O debate sobre a Reforma Política já existe de longa data e, embora todos pareçam favoráveis ao assunto, nada acontece. Enquanto isso, somos obrigados a conviver com notícias como esta que saiu hoje, dia 21 de agosto de 2006: "Parlamentares sanguessugas têm até a meia-noite de hoje para renunciar". Parlamentares estes, que estão sendo abandonados pelos partidos -especialmente por ser ano eleitoral. No entanto, como eu já mencionei anteriormente, algumas decisões não são fáceis.

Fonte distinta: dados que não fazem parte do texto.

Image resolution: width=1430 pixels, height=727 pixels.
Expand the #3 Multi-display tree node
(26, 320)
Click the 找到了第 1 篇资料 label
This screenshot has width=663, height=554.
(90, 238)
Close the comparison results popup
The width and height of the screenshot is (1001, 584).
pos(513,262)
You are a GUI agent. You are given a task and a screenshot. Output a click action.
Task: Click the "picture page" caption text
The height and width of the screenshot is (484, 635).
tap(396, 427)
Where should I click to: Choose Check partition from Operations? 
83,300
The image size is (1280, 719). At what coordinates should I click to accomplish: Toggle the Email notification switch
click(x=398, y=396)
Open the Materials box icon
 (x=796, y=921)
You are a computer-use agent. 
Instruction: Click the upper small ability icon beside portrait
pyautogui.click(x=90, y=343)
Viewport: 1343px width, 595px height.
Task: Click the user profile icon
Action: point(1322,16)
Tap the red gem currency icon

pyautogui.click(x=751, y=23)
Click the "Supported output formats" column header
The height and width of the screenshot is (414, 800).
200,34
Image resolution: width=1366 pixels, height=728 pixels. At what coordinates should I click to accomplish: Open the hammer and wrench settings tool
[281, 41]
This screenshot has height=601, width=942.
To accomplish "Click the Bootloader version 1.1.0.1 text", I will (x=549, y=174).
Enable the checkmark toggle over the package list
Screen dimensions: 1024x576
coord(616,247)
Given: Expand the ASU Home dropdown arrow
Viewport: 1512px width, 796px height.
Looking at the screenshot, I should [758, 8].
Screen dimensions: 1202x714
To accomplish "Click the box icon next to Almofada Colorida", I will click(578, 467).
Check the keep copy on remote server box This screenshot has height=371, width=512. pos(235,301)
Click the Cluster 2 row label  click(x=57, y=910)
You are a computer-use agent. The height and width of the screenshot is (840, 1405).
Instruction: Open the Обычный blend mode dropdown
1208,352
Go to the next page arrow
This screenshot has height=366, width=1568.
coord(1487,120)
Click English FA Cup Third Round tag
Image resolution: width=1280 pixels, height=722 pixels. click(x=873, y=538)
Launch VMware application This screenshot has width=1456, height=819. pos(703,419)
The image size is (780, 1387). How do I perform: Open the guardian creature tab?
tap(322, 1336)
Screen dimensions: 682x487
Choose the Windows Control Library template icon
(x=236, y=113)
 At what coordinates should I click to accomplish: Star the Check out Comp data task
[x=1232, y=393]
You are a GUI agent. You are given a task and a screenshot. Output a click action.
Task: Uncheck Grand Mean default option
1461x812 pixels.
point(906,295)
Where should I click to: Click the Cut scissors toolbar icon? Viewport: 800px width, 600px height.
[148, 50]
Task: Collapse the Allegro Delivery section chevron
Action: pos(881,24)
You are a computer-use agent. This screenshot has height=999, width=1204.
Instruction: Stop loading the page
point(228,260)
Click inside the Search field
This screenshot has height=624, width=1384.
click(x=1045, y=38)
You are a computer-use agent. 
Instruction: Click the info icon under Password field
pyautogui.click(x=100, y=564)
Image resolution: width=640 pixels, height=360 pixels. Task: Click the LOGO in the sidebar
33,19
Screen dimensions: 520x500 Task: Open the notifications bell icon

Embora a reforma política seja necessária, é preciso que haja liderança para fazê-lo, ou, como o próprio Schwartsman disse: "Meu único receio é o de que estejamos empunhando a bandeira da reforma sem uma apreciação mais cuidadosa de suas implicações. O mais provável é que o redesenho das instituições políticas apenas nos leve a trocar dificuldades velhas por novas. Às vezes, isso pode até ser uma solução, mas na maioria das vezes não passa de um embuste."
Leia íntegra da matéria de Hélio Schwartsman em:
Leia íntegra da entrevista de Fernando Henrique Cardoso à Revista Época em:
2 comments:
O duro é ter que esperar uma crise para se fazer alguma coisa...
Cláudia, tenho ouvido muito sobre a reforma política e convocação de uma assembléia constituinte assim que o novo governo seja eleito. Penso hoje, quem irá aprovar as reformas políticas? Serão aqueles que já estão no governo, nos sugando a cada dia? Se forem estes, sabemos que a reforma tenderá a beneficiá-los e não o contrário. Sabe, outro dia, estava lendo sobre a China (mais uma vez...) em que os políticos, mesmo que possuem divergências, tem como objetivo maior o bem de sua Nação. Logo, se esforçam para que as coisas aconteçam... Mas voltando ao planeta Terra, Brasil, quero muito que esta reforma ocorra e quantas mais necessárias para o bem de nossa Nação.